Caminando a finales de diciembre por la avenida del Poblado, en Medellín, una fachada que trataba de ocultarse tras otras edificaciones llamó mi atención. Desde el otro lado de la vía lograban verse fragmentos de los mensajes que pendían de ella. Recordé que días atrás había sido noticia en la prensa local la nueva campaña publicitaria con la cual la alcaldía buscaba hacer frente a los narcotours que promocionan la vida de Pablo Escobar y pretenden inmortalizarlo visitando los sitios que habitó, entre ellos su residencia, el edificio Mónaco.
Suponía, en medio de mi ignorancia, que este se encontraba construido en alguna de las empinadas lomas del sur de la ciudad, lejos de los trancones y los peatones. Al verlo tan cerca decidí cruzar la calle y echarle un vistazo movido por la curiosidad. Lo que me llamó la atención en primera instancia fueron los mensajes escritos en las piezas publicitarias, en su mayoría frases y cifras que cuantificaban el número de víctimas que dejó a su paso el jefe del cartel de Medellín. Por lo demás, se observaba el esqueleto de una estructura abandonada que cargaba en sí los signos del paso del tiempo y el abandono.

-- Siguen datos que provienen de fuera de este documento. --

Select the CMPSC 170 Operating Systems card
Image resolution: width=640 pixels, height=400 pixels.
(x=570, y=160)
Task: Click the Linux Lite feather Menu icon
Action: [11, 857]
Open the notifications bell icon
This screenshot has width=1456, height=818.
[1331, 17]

Inmediatamente después sucedió algo que me dejó cierto sinsabor: vi como una buseta descargaba en el lugar un grupo de turistas, inquietos y festivos. Pareciese que acabasen de desembarcar en un parque de diversiones. El guía trataba de congregarlos en la portería mientras les iba presentando la historia de Escobar como si fuese la figura más ilustre que ha parido esta tierra, una especie de Robín Hood paisa.
Creo que a ninguno de estos extranjeros se les habló acerca de Fernando González, el filósofo de Otraparte, o sobre Débora Arango, la pintora rebelde, cuyas respectivas casas museos quedan a menos de diez minutos del lugar. Es que legado de Pablo Escobar significó la reconfiguración de la sociedad colombiana y de sus los valores morales. Aquí se engendró la mal llamada “narcocultura”, que no es más que la exaltación de la ilegalidad, en la cual se fueron diluyendo los límites éticos, los valores civiles, el deber ser, mientras que progresivamente se posicionaba la idea del “todo vale”. El capo se convirtió esa figura que todos deseaban encarnar, un hombre de procedencia humilde que logró enriquecerse de forma rápida, cientos de propiedades, un zoológico privado viajes al extranjero, una curul en el Congreso de la República. Parecía que tenía el mundo a sus pies.
Cientos de miles de jóvenes se dejaron seducir por este estilo de vida, en la cual no importaban los medios, ya fuese traficar drogas, secuestrar personalidades, asesinar periodistas, prostituir niñas... muchos destruían vidas con él, persiguiendo afanosamente el tener y el parecer, muchos de ellos encontraron primero la muerte. Aún hoy contemplamos cómo este ideario continúa enraizado en nuestra sociedad, son fruto de él frases como: “el vivo vive del bobo” (justificación para la corrupción sin escrúpulos y galopante) y “el que peca y reza empata” (no importa el asesinato, si antes se le rezó a la Virgen María Auxiliadora y se sumergieron las balas en agua bendita, no importan los atentados con carros bombas, si al día siguiente se regalan unas cuantas casas y una cancha de fútbol, no importa que medio país esté incendiado si las personas más cercanas se encuentran a salvo).
Resulta esperanzador que hoy, dos meses después de aquella tarde decembrina, asistamos a la implosión del edificio Mónaco, signo del poder siniestro del narcotráfico que permeó todas las esferas sociales y políticas de nuestro país. En menos de tres segundos se vino al suelo un legado de opulencia y crimen que por años se trató de mantener en pie. Evidentemente este no es el fin la historia, ni con esto se pretende ocultarla, por el contrario este acontecimiento se convierte en una oportunidad de oro para desarrollar una nueva narrativa social y cultural en la cual se centre la atención en las verdaderas protagonistas: las víctimas, esas que tantas veces han sido olvidadas y marginadas por el morbo colectivo que se reproduce en las series televisivas, visitas guiadas y hasta “souvenirs” estampados en pocillos y camisetas que pretenden construir un mito de la vida de un criminal.
Que caiga el Mónaco y con él la época sombría de la que fue testigo y que con él caiga de una vez y para siempre esa apología funesta al narcotráfico, comprendiendo que es una historia que no nos podemos dar el lujo de repetir.